Data entries:
──────────────────────────────

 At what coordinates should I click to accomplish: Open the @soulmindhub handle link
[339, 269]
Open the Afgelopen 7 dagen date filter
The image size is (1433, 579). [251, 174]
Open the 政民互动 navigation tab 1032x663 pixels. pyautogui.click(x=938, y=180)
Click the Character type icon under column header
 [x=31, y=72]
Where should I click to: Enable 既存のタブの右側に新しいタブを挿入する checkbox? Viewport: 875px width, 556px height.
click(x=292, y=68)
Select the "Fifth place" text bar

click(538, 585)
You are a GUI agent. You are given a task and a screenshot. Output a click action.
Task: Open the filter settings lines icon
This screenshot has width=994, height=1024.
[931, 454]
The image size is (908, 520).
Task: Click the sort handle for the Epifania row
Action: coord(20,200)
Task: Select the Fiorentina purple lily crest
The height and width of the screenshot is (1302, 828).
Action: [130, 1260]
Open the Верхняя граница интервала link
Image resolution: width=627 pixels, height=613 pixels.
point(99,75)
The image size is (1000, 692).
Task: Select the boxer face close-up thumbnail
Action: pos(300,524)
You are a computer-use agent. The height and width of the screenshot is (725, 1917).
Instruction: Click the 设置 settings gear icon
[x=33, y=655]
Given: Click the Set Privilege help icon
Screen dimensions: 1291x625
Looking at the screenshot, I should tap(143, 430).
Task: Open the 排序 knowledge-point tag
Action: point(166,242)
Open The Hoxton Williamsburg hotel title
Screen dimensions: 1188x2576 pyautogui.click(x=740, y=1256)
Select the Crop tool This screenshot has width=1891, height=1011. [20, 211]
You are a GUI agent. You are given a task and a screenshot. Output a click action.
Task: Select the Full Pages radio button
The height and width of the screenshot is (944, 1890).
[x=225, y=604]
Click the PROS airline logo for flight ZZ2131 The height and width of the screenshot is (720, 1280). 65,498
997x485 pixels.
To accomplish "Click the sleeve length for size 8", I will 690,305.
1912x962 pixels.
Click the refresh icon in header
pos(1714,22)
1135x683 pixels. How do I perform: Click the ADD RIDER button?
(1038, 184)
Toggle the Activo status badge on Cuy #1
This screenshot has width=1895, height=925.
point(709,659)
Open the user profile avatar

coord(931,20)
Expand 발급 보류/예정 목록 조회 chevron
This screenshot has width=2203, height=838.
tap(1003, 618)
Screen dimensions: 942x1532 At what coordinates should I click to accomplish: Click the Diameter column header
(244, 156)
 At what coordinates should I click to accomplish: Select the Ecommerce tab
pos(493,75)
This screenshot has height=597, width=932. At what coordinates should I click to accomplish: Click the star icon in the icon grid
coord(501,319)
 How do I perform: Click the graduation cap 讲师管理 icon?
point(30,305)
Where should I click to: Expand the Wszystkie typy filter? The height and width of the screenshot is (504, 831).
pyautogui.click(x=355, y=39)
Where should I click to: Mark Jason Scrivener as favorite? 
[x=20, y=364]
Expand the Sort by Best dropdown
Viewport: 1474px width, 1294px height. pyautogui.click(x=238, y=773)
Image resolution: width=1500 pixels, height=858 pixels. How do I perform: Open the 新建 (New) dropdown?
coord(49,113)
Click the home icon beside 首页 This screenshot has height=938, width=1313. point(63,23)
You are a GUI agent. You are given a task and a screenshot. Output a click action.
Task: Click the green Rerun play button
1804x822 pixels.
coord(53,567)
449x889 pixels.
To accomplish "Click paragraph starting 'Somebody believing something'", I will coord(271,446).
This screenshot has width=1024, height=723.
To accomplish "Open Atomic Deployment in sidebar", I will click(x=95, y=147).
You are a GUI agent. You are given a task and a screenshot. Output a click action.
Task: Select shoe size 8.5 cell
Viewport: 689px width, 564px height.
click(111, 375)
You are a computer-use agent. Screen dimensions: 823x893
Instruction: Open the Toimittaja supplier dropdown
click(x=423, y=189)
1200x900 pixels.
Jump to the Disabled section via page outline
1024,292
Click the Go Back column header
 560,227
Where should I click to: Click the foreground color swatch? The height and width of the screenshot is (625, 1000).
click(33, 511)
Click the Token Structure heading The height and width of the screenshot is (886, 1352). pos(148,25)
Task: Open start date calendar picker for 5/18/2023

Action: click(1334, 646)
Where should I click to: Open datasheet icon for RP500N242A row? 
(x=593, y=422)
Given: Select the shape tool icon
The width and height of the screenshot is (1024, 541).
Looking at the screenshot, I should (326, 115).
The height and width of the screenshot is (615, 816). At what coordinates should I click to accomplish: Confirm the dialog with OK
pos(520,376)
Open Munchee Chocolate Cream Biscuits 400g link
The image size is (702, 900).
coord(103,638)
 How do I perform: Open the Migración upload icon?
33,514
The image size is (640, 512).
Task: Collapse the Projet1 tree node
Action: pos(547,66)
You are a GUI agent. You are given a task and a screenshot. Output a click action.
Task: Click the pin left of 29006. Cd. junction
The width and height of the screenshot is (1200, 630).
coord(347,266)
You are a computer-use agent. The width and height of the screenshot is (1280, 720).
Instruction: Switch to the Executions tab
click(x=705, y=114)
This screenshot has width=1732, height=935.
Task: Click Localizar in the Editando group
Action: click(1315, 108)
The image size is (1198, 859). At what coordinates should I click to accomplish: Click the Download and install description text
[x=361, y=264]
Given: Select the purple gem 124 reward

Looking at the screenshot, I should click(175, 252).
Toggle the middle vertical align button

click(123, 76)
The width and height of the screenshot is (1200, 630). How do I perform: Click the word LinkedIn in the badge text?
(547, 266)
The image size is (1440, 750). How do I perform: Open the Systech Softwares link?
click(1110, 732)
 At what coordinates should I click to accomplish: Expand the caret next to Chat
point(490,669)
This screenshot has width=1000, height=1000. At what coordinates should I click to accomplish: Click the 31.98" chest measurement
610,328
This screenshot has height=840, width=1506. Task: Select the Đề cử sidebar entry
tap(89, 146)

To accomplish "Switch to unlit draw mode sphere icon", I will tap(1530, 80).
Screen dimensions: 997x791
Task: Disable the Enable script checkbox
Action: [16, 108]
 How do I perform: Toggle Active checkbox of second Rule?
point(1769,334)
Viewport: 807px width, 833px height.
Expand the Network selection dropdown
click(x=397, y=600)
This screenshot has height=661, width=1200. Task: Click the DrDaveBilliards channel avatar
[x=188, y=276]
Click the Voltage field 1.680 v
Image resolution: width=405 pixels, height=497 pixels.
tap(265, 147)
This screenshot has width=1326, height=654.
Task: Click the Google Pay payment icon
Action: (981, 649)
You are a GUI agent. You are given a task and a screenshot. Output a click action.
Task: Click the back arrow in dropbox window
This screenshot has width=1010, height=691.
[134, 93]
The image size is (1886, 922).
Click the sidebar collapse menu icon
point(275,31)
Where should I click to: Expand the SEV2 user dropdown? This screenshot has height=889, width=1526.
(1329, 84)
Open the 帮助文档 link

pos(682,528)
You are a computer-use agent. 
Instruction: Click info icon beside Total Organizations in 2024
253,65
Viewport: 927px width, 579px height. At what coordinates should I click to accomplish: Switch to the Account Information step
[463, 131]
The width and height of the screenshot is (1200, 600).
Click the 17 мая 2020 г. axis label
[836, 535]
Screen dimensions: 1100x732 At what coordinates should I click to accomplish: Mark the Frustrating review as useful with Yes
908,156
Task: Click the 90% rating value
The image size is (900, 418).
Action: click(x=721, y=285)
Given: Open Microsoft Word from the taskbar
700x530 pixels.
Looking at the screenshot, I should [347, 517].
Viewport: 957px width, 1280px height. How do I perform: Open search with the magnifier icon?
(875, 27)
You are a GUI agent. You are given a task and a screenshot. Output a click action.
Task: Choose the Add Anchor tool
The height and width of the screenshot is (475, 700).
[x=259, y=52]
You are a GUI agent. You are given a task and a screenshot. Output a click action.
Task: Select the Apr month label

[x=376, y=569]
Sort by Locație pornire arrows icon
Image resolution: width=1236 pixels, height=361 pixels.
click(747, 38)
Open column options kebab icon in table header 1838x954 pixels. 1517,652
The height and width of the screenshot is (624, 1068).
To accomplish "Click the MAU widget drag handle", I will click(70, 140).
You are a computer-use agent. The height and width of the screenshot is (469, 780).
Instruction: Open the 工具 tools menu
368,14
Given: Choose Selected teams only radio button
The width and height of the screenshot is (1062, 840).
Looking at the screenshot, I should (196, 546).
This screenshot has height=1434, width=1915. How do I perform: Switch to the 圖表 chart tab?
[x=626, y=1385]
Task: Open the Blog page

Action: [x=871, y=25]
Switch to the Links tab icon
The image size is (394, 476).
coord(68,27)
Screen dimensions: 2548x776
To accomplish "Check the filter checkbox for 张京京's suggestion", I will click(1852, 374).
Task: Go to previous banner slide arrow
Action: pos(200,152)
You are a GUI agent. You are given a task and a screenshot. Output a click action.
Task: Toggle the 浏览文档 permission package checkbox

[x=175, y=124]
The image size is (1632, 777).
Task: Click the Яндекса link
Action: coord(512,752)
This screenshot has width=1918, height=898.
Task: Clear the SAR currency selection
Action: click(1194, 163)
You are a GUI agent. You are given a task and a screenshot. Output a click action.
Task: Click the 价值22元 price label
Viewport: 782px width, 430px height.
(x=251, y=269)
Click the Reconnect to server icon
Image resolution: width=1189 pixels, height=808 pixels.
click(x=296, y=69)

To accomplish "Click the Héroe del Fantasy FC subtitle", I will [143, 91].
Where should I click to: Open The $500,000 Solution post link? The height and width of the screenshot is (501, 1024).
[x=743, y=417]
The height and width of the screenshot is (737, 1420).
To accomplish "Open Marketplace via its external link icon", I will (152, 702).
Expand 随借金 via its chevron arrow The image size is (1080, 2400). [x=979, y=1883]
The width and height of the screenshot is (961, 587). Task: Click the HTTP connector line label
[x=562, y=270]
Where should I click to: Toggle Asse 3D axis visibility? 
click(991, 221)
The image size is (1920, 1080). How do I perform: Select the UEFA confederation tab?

──────────────────────────────

# [AIM OF THE TASK]
Copy the records above exactly, beginning at the line that contains "The width and height of the screenshot is (1200, 630). How" and stopping after the line that contains "Task: Click the back arrow in dropbox window".

# [TASK RESPONSE]
The width and height of the screenshot is (1200, 630). How do I perform: Click the word LinkedIn in the badge text?
(547, 266)
The image size is (1440, 750). How do I perform: Open the Systech Softwares link?
click(1110, 732)
 At what coordinates should I click to accomplish: Expand the caret next to Chat
point(490,669)
This screenshot has width=1000, height=1000. At what coordinates should I click to accomplish: Click the 31.98" chest measurement
610,328
This screenshot has height=840, width=1506. Task: Select the Đề cử sidebar entry
tap(89, 146)

To accomplish "Switch to unlit draw mode sphere icon", I will tap(1530, 80).
Screen dimensions: 997x791
Task: Disable the Enable script checkbox
Action: [16, 108]
 How do I perform: Toggle Active checkbox of second Rule?
point(1769,334)
Viewport: 807px width, 833px height.
Expand the Network selection dropdown
click(x=397, y=600)
This screenshot has height=661, width=1200. Task: Click the DrDaveBilliards channel avatar
[x=188, y=276]
Click the Voltage field 1.680 v
Image resolution: width=405 pixels, height=497 pixels.
tap(265, 147)
This screenshot has width=1326, height=654.
Task: Click the Google Pay payment icon
Action: (981, 649)
You are a GUI agent. You are given a task and a screenshot. Output a click action.
Task: Click the back arrow in dropbox window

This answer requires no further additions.